## Activity
Skipping all pictures, print exactly the lines below from the one with "This screenshot has height=370, width=557." through the final line.

[Items from a dataset]
[Start of section]

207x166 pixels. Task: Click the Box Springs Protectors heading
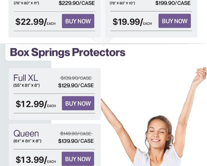(x=68, y=52)
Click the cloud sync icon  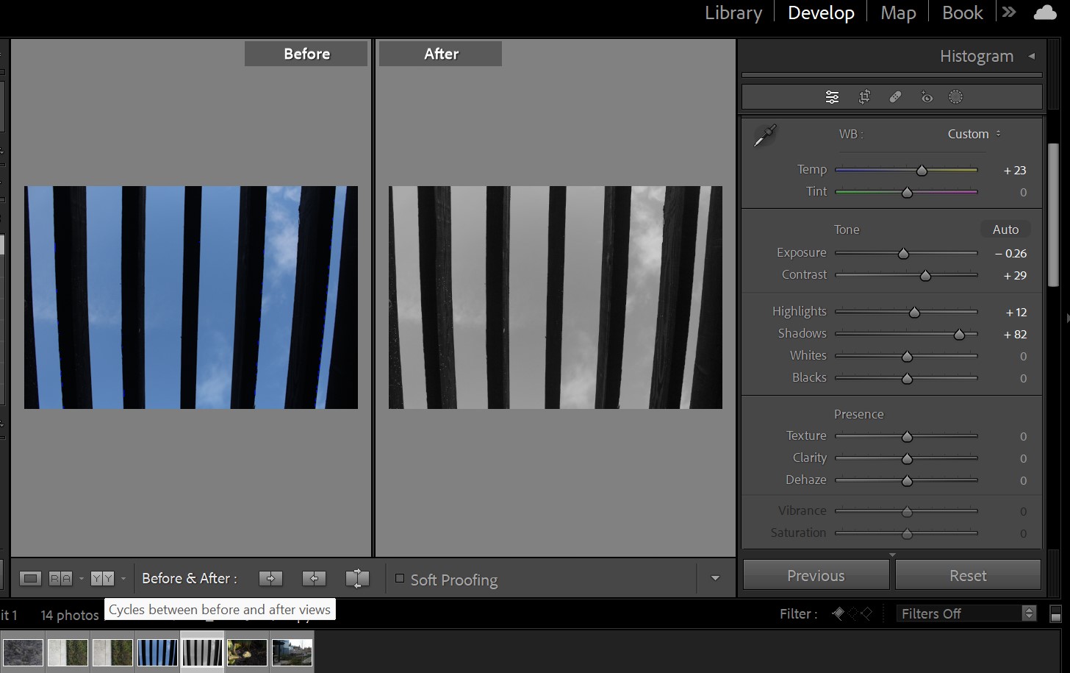[1044, 13]
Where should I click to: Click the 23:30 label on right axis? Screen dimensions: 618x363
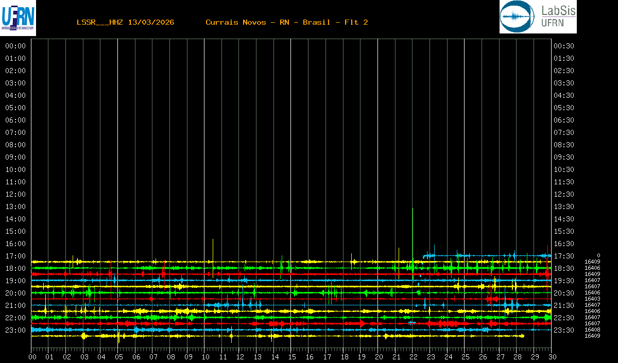[564, 330]
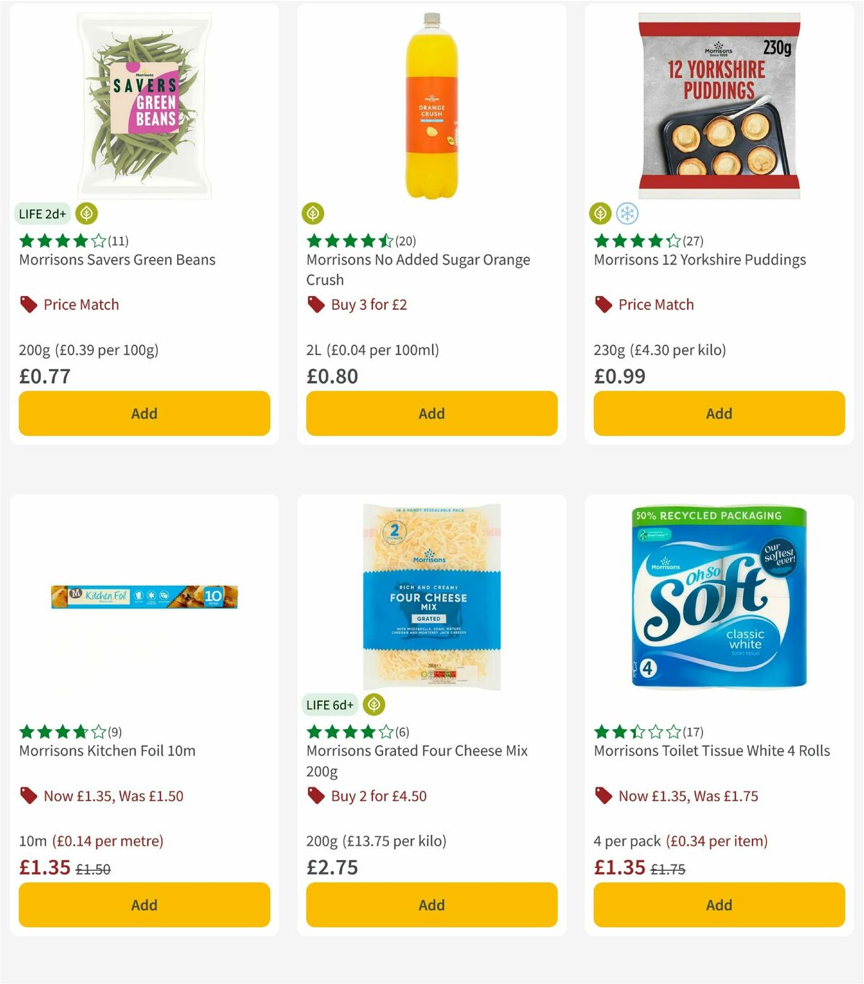Click the leaf icon on Grated Four Cheese Mix
864x984 pixels.
coord(374,705)
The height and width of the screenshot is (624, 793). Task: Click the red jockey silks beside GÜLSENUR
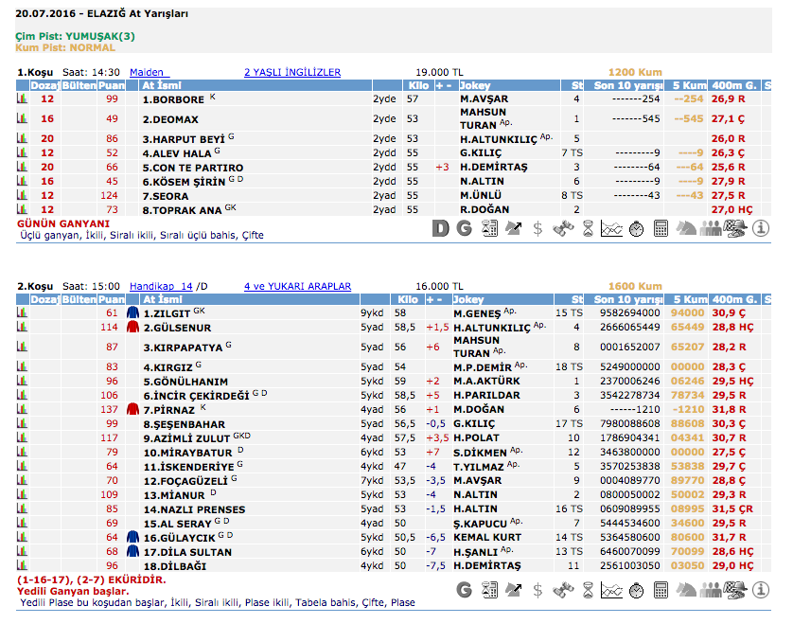tap(132, 328)
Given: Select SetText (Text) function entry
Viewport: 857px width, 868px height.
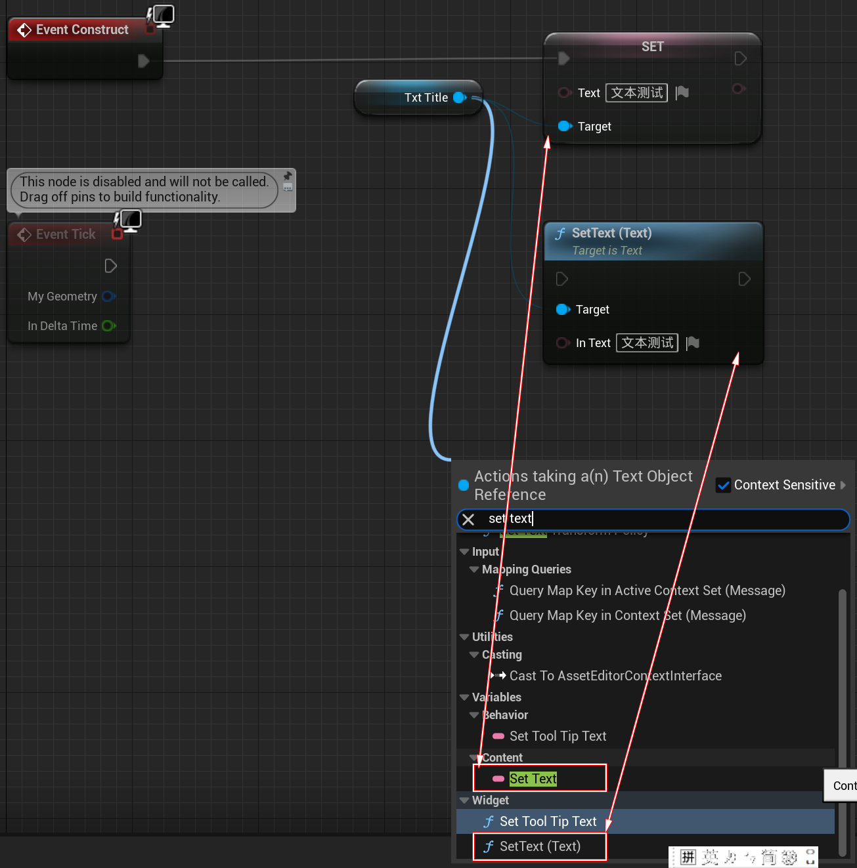Looking at the screenshot, I should tap(540, 846).
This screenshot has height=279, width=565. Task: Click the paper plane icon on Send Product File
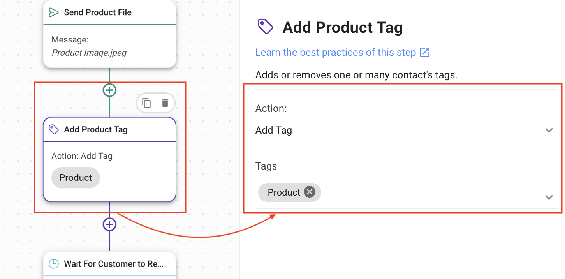(x=53, y=12)
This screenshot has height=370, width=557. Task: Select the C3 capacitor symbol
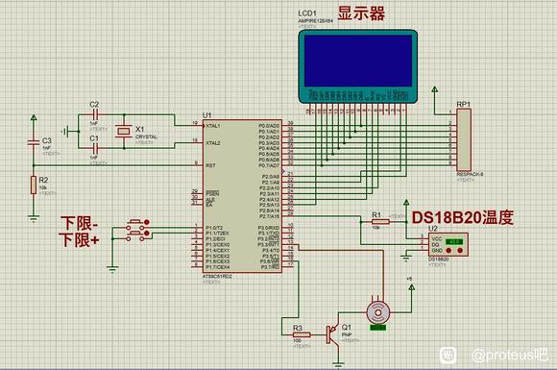(34, 142)
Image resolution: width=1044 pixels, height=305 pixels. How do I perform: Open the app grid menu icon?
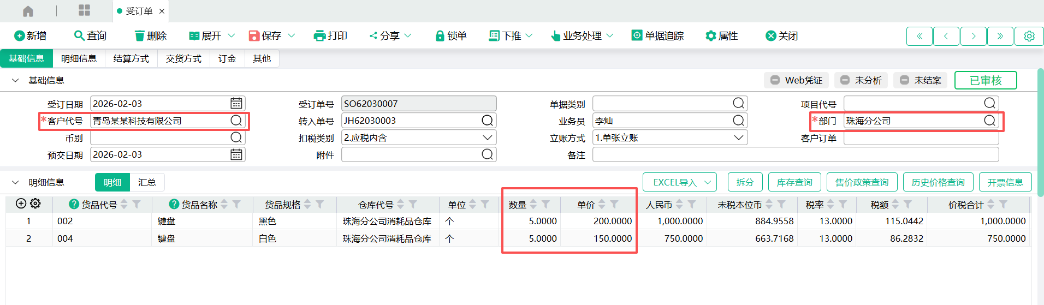[x=84, y=10]
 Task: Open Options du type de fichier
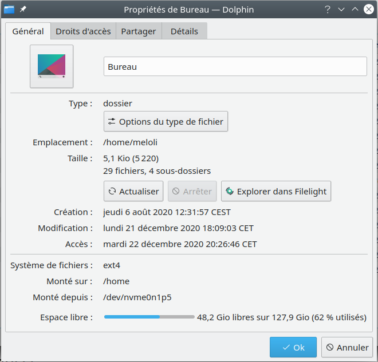pos(166,122)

[End of section]

## Completed task
This screenshot has height=370, width=557. Task: Select the C3 capacitor symbol
(34, 142)
Image resolution: width=1044 pixels, height=305 pixels. How do I perform: Open the app grid menu icon?
[x=84, y=10]
 Task: Open Options du type de fichier
pos(166,122)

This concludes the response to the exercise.